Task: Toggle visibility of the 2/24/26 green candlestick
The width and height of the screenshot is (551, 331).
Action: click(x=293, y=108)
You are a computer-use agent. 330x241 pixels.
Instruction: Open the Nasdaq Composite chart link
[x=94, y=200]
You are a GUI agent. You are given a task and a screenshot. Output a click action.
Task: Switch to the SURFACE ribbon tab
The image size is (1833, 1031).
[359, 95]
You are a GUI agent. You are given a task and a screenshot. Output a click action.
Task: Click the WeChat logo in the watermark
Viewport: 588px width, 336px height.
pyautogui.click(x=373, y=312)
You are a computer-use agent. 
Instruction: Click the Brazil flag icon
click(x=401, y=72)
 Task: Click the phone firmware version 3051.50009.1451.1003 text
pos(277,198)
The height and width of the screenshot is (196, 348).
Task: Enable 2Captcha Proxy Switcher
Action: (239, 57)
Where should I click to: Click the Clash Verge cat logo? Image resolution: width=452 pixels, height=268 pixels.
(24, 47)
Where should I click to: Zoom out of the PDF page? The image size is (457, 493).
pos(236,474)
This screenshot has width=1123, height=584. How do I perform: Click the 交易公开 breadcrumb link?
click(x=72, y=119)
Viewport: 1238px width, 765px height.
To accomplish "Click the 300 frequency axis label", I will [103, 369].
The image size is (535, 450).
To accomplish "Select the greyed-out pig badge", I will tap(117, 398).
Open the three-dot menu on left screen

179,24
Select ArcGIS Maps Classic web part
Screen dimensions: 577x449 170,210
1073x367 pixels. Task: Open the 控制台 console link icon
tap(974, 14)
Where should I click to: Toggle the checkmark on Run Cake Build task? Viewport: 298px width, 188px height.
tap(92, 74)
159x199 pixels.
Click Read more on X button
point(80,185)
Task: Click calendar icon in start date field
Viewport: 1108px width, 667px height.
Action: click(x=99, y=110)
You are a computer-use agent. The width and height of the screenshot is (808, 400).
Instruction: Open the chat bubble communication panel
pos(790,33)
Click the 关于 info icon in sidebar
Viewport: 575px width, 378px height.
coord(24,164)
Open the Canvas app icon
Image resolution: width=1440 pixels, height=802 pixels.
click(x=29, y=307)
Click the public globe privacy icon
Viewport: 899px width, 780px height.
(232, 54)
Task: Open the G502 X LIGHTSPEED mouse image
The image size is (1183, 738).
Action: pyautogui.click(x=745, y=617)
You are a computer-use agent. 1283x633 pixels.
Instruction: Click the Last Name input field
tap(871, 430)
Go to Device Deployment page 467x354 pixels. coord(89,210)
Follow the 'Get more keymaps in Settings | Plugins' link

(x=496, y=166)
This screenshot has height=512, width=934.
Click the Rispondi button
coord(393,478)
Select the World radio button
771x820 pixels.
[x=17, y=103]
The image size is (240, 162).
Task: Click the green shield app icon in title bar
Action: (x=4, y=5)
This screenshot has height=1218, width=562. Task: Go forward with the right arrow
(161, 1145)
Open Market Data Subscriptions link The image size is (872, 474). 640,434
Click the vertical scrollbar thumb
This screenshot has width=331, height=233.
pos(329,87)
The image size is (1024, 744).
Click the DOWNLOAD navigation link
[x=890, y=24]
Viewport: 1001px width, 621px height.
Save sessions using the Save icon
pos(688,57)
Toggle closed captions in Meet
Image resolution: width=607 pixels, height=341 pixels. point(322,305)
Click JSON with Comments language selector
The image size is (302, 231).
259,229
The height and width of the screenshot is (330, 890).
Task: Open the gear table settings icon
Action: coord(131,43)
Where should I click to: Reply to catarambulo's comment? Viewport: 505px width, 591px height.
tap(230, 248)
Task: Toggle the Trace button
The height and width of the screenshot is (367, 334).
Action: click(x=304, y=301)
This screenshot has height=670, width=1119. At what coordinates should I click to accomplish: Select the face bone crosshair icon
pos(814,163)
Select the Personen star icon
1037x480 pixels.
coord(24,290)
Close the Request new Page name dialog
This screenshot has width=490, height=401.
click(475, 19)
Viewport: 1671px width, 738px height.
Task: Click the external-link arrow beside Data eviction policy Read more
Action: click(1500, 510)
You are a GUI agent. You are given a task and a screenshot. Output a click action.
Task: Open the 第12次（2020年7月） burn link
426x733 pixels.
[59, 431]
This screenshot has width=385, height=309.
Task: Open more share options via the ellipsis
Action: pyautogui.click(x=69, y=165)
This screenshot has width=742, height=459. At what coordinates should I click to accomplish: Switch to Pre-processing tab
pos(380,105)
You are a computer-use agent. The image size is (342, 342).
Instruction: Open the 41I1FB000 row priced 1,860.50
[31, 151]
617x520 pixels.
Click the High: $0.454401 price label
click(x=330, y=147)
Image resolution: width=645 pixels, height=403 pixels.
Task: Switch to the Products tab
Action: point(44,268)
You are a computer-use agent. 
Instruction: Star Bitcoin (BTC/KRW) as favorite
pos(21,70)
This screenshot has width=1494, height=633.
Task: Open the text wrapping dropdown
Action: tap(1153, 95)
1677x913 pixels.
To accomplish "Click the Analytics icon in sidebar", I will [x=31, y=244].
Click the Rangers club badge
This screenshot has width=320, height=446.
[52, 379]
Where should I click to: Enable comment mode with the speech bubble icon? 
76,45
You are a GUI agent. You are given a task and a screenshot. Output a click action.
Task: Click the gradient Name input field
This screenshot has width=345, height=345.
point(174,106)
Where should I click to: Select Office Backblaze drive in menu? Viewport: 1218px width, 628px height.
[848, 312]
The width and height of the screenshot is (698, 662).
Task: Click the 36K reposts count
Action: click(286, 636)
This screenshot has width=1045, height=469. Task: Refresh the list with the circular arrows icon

Exercise details. Every line of the entries above that includes "badge" should be copied.

Written response.
To accomplish "Select the greyed-out pig badge", I will tap(117, 398).
Click the Rangers club badge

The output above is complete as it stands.